*** Exercise materials
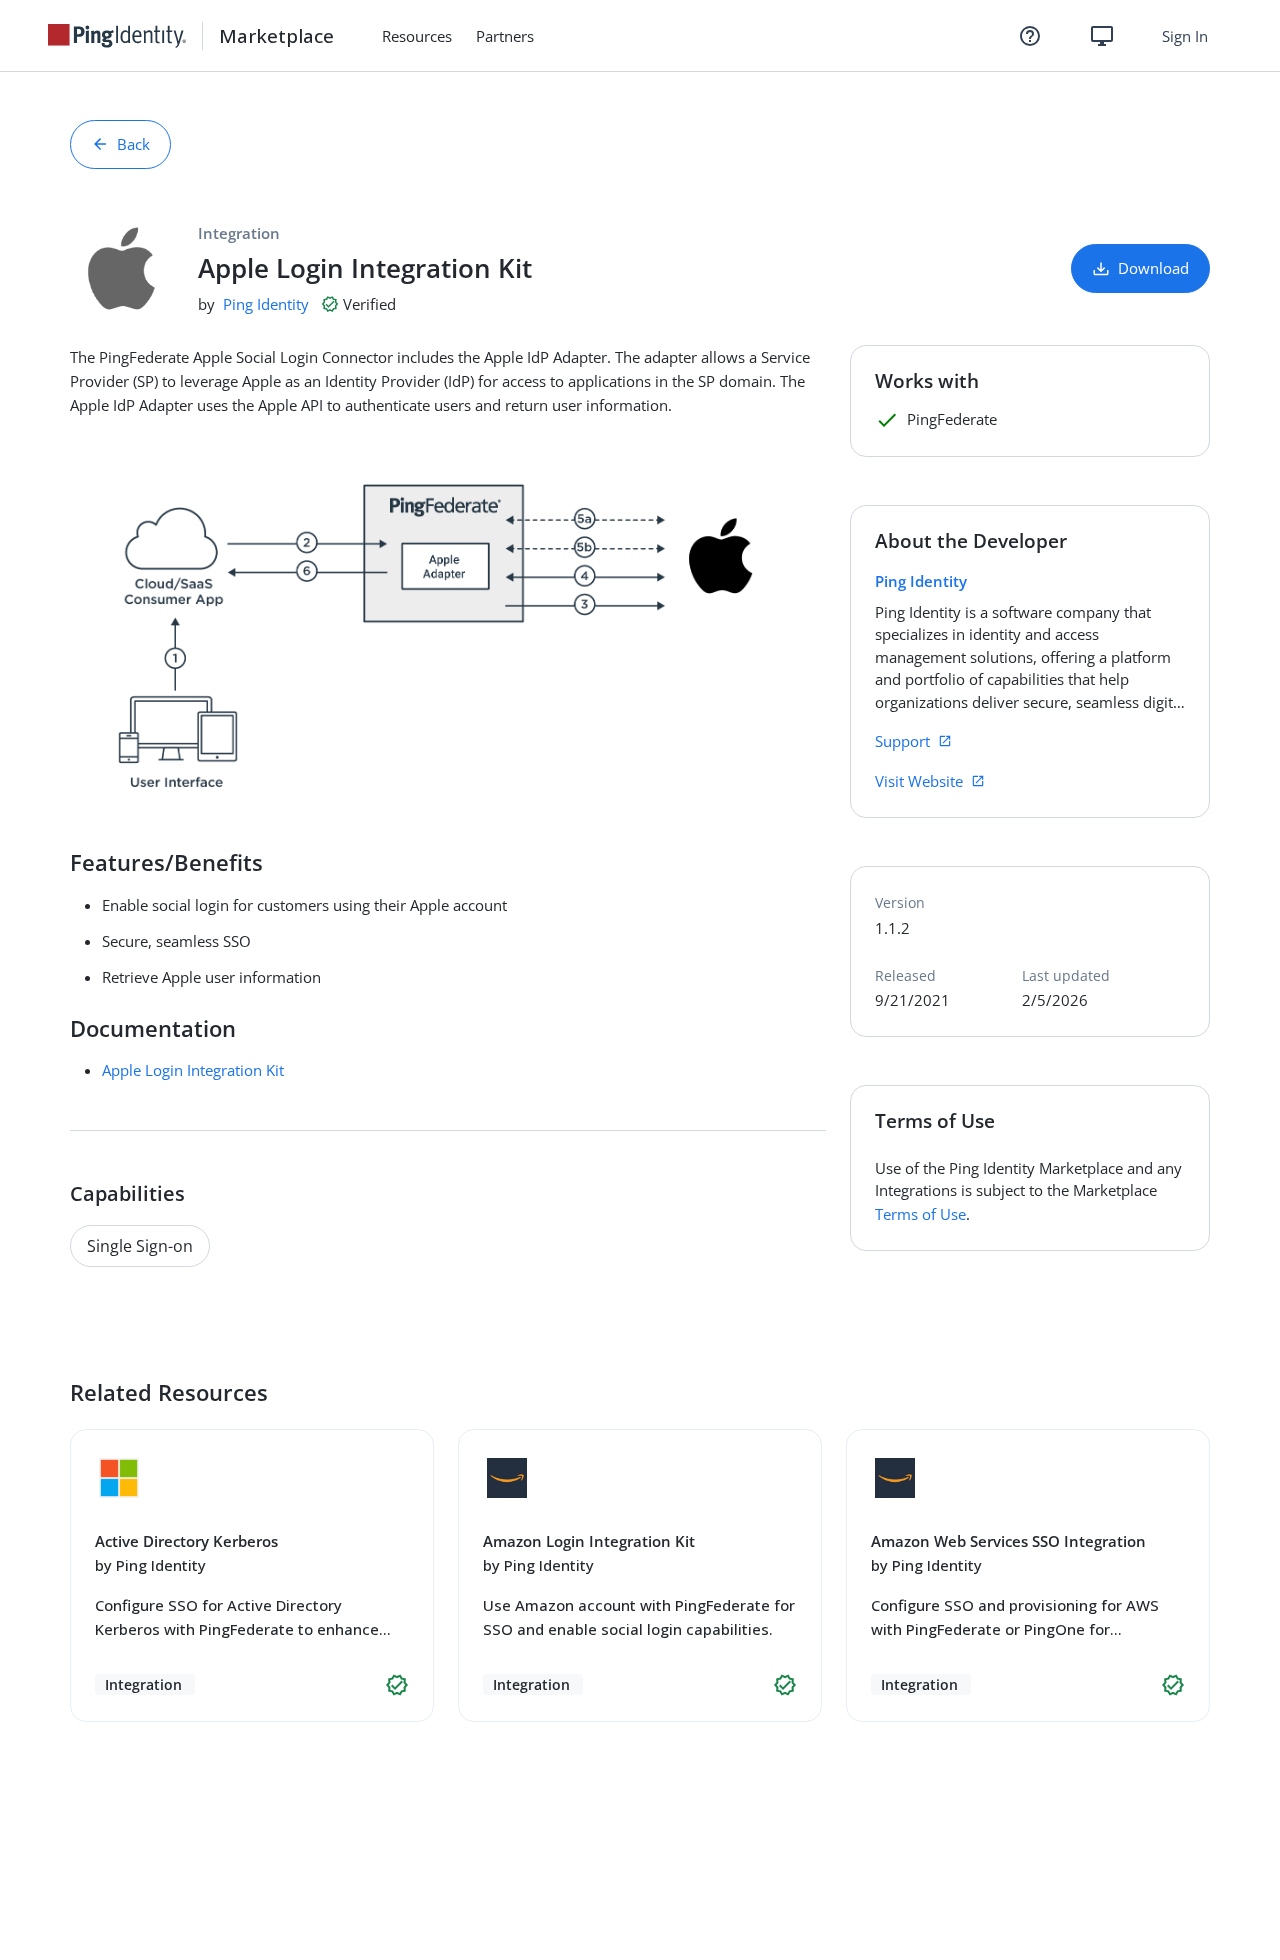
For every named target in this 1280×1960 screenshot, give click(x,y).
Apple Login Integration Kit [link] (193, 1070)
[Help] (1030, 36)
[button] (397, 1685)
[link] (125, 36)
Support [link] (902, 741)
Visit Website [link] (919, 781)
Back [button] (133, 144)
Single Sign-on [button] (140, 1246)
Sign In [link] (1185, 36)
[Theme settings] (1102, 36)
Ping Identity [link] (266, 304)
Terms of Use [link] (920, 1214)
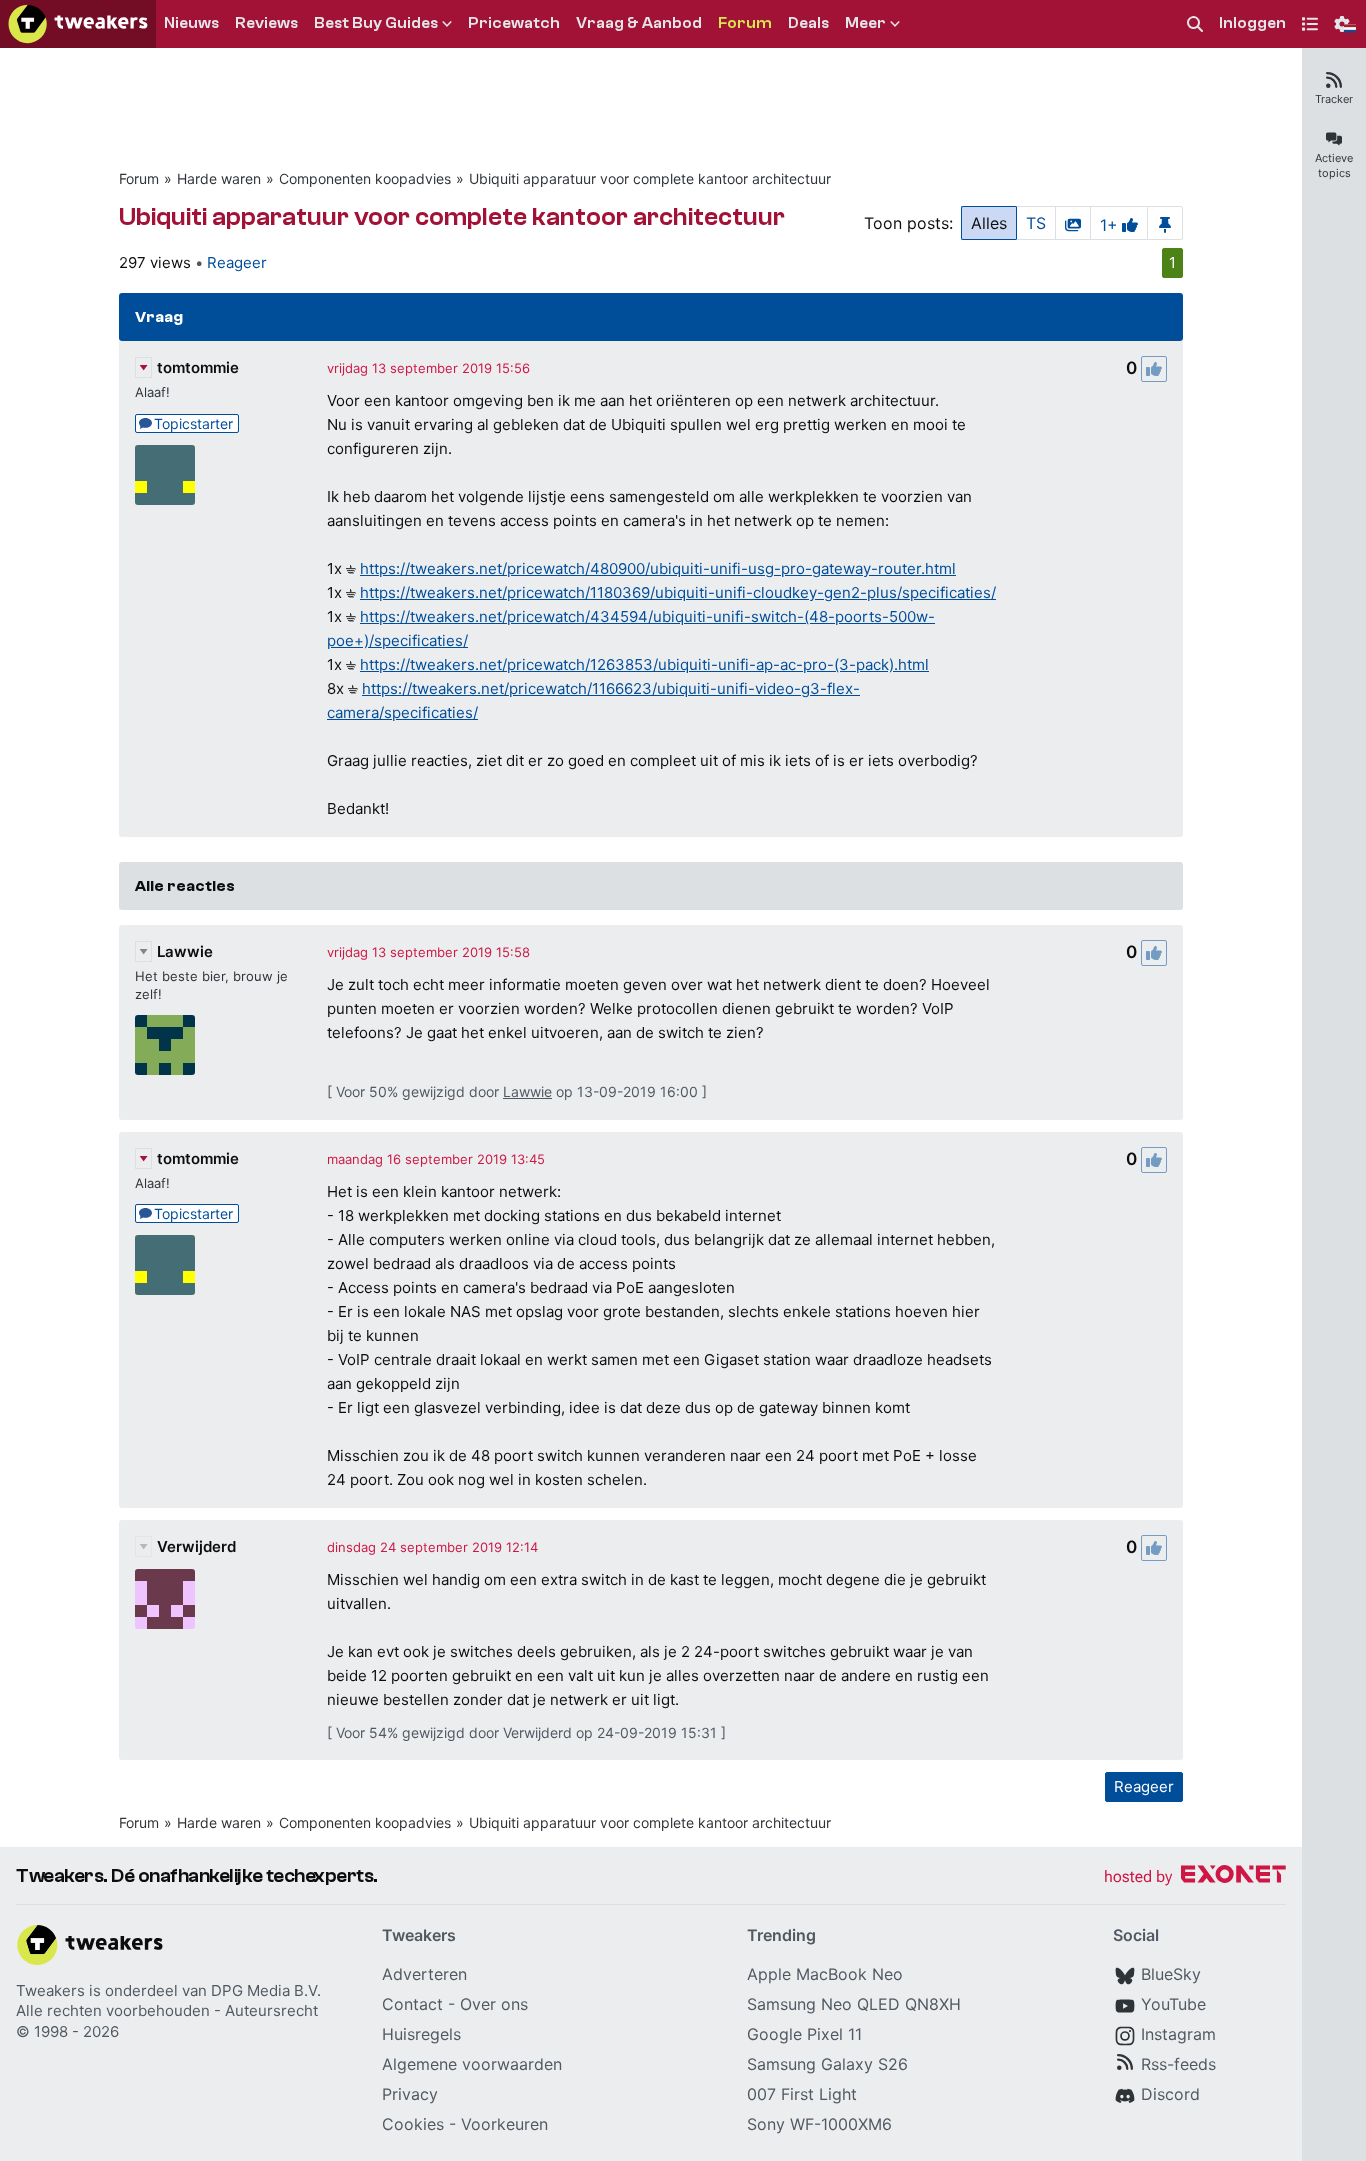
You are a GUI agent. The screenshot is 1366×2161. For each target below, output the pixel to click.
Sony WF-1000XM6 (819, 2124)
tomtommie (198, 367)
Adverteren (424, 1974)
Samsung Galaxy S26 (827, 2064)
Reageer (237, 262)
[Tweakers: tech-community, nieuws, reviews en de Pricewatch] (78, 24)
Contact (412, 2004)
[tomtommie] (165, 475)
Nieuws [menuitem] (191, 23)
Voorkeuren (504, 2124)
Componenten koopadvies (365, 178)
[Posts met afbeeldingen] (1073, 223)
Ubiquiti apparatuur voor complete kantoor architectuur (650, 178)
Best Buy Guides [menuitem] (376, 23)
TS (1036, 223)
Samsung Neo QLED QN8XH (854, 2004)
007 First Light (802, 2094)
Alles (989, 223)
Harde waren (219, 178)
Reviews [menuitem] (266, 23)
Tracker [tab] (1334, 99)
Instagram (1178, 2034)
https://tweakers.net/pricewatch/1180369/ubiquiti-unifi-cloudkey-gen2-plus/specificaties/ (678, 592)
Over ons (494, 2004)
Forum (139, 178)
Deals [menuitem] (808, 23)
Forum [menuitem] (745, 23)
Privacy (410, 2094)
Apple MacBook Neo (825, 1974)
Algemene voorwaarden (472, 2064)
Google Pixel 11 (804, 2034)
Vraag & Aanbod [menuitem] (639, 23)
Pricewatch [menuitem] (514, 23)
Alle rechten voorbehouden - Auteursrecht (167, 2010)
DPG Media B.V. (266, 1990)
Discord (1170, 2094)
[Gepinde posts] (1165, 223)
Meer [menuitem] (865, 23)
******
- Exercise prompt -
In the listing above, transcribe exactly everything from the line containing "[Posts met afbeeldingen] (1073, 223)" down to the line containing "Harde waren (219, 178)", including both and nothing more.

- Problem solution -
[Posts met afbeeldingen] (1073, 223)
Ubiquiti apparatuur voor complete kantoor architectuur (650, 178)
Best Buy Guides [menuitem] (376, 23)
TS (1036, 223)
Samsung Neo QLED QN8XH (854, 2004)
007 First Light (802, 2094)
Alles (989, 223)
Harde waren (219, 178)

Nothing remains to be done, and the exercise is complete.